===== Texto fuente =====

Tarantino no va a llevarse el oscar ni creo que le interese. Es un maestro en dotar a sus obras de una lógica que se recompone con el recurso de "esto pasó antes de llegar a este punto" y cuadrar las cosas antes de tatuar The End en el centro de la pantalla.
Y tiene un don muy importante para mí. Siempre, siempre se rodea de actores que saben como narrar con apenas miradas. Nunca busca el típico renombre que pueda atraer al público a las salas, trabaja con la gente que admira. Para mí, ver una película que incluye a Samuel L. Jackson, Tim Roth, Jennifer Jason Leigh, Michael Madsen (dónde estabas metido, cabrón) y Bruce Dern, en un escenario conformado por unos pocos metros cuadrados, me atrapa.
Creo que mientras en Hollywood buscan el resplandor de los dólares, Quentin Tarantino disfruta haciendo lo que hace y eso se nota.
Y que no he mencionado como se utiliza la violencia aquí; es casi arte. Y que no he mentado que Ennio Morricone es el autor de la partitura original. Y no he dicho que la cámara siempre está colocada en el lugar que más abarca y que más muestra (fantásticos esos planos desde arriba a través de los tablones del techo y el seguimiento de un moribundo entre las patas de los caballos). Y que no he llegado a decir (¿o tal vez lo he dejado entrever?) que esto, al menos para mí, es una grandiosa película con la que Hitchcock disfrutaría, eso sí, tras unos cuantos tequilas.
Simplemente decir que Quentin es un grande y que ha confeccionado una obra tan musical como llena de arte.

domingo, 24 de enero de 2016

Mi Calle.

La calle en donde vivo es un mosaico poblado por caracteres a cual más surrealista. Como un mapa de la naturaleza humana se despereza cada día empujando a sus habitantes (que se desplazan como luces recorriendo la gran arteria de una especie de ecosistema que no deja de transformarse) a la vida, a la locura, al saludo, a la lucha. Los adoquines palpitan con la energía de las huellas y los elementos atmosféricos son un simple decorado en el que los protagonistas reales son las personas que construyen su día a día. Y yo, que tengo la curiosa facultad de adaptarme y enriquecerme con los cambios, puedo sentir que este lugar es como una especie de república independiente del resto de la ciudad. Una zona aparte donde la velocidad y el ruido del asfalto se transforma en otra cosa, en otro tipo de ritmo.

===== Datos registrados =====

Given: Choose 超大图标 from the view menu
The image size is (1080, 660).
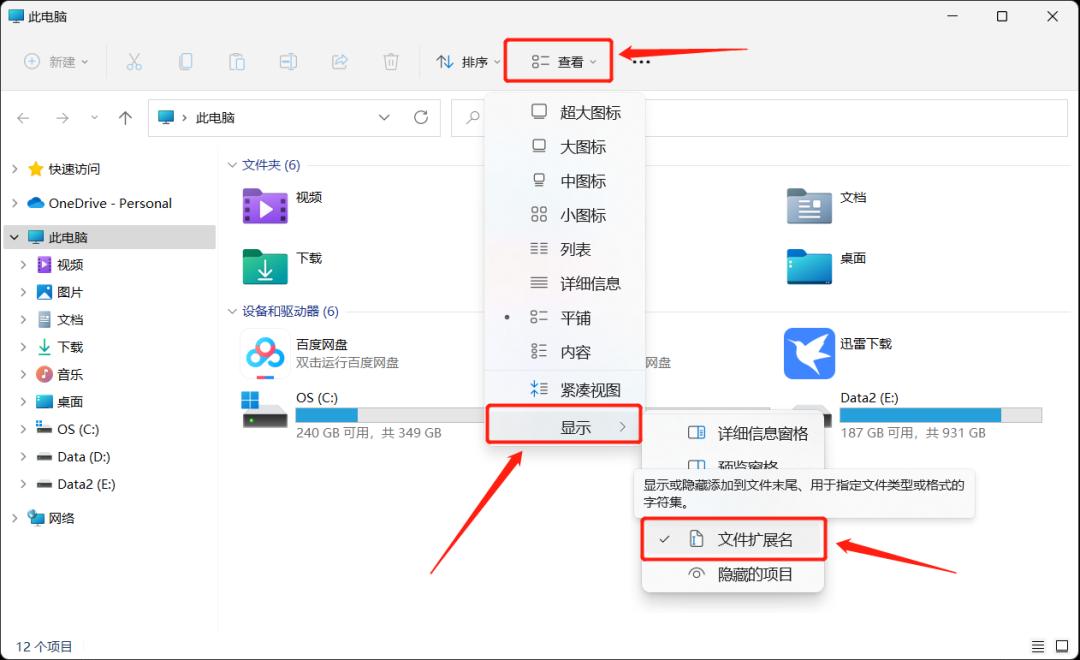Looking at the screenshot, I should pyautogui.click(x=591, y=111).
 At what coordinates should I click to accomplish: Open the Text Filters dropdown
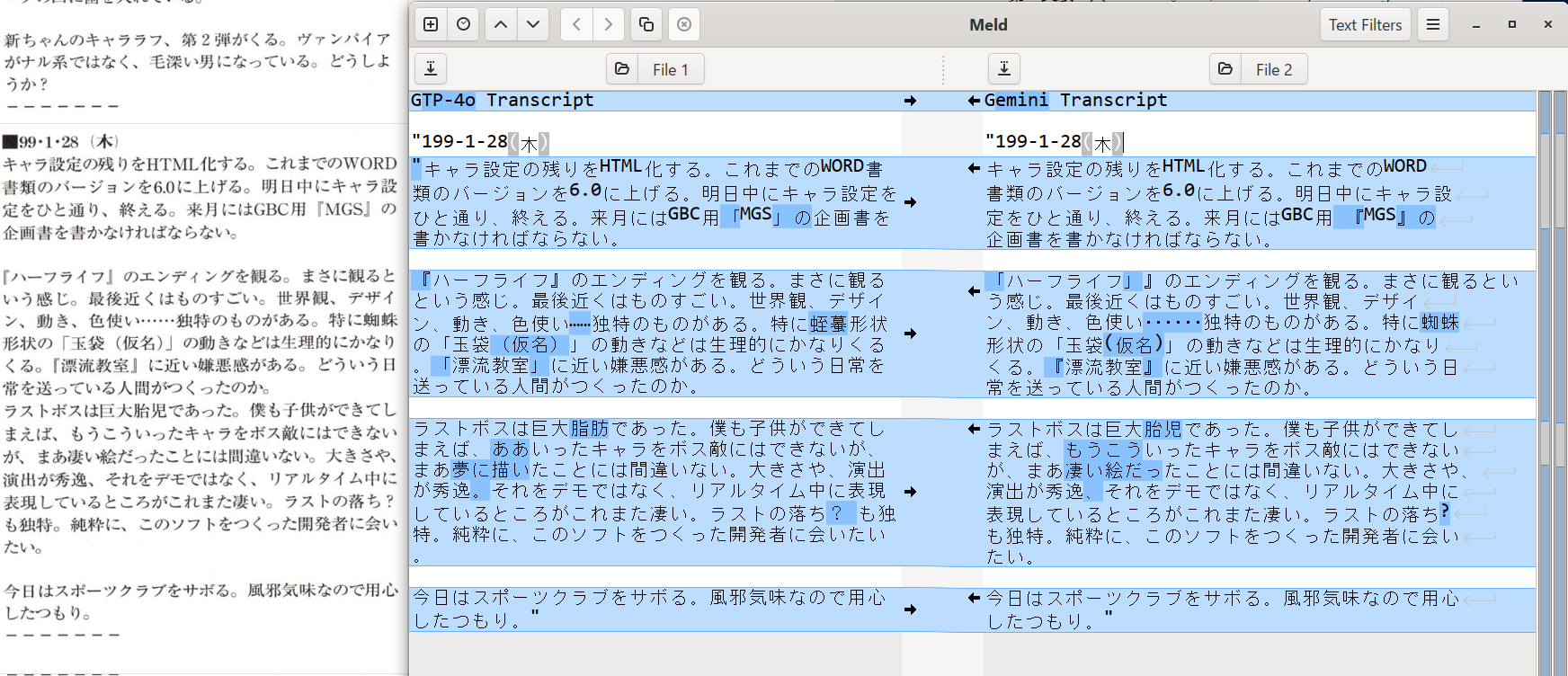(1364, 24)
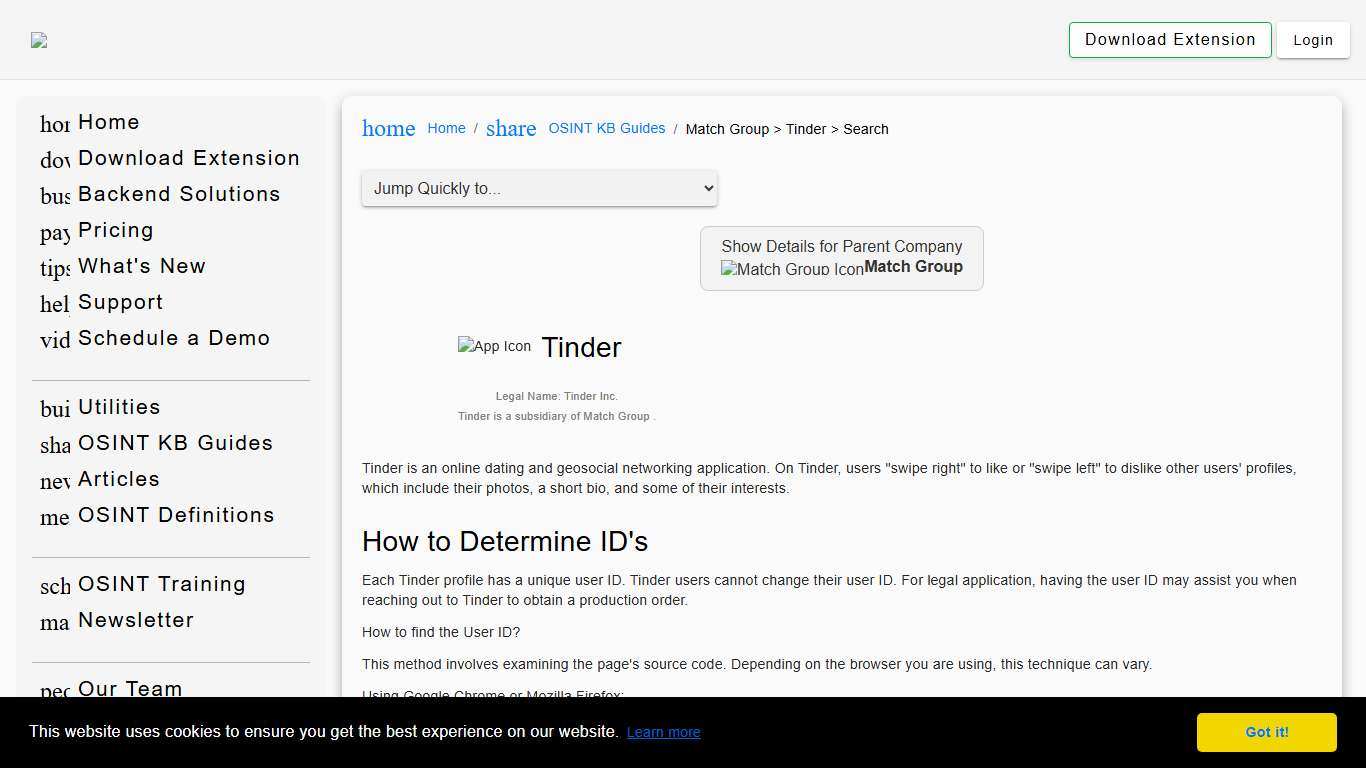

=====

Continúa el texto fuente, que acaba describiendo la calle de quien escribe, a partir de su última frase. El listado no hace falta para nada.

Solución ▸
En ese sitio está mi hogar actual desde hace 7 meses y medio. Y es mi casa número 13 (una cifra que me ha marcado, me protege y no me abandona) y en su interior hay 13 escalones que separan las dos partes de la vivienda. Abajo enseguida cae la noche y arriba estalla la luz que viene del mar.
Los moradores de esta plaza ya me conocen y se han acostumbrado a mi presencia intrusa, a mis idas y venidas. Parece que han comprendido, al igual que yo, que encajo en este lugar en donde todo se transforma a cada día.
Está Emma, la señora de los gatetes, un ángel de pelo blanco que ejerce de hilo conductor para que la armonía reine. Siempre una palabra amable, siempre una sonrisa.
Está el yonkarra más cojonudo que he conocido nunca (atención que soy de Coya y he conocido a cientos).
El predicador que, una vez a la semana y si el tiempo lo permite, dedica la tarde a esgrimir su idioma incomprensible desde su púlpito o balcón (tened en cuenta que si los vientos os llevan hasta aquí en esos momentos, os dará la chapa desde las alturas y, si pasáis de él, os gritará: Un Respeto!).
La bruja de bata rosa que saca a pasear su perro a las 12 de la noche y que le monta unas broncas impresionantes con una voz que es como un crujido que viene de tierras calcinadas por el fuego. ¡Venga, vamos, mea de una vez que hay que ir para casa que hace frío! Sin problema, el lenguaje corporal de su perrete es sinónimo de placidez y bienestar. Comprende que es su actitud habitual y es música para sus oidos pues significa callejear.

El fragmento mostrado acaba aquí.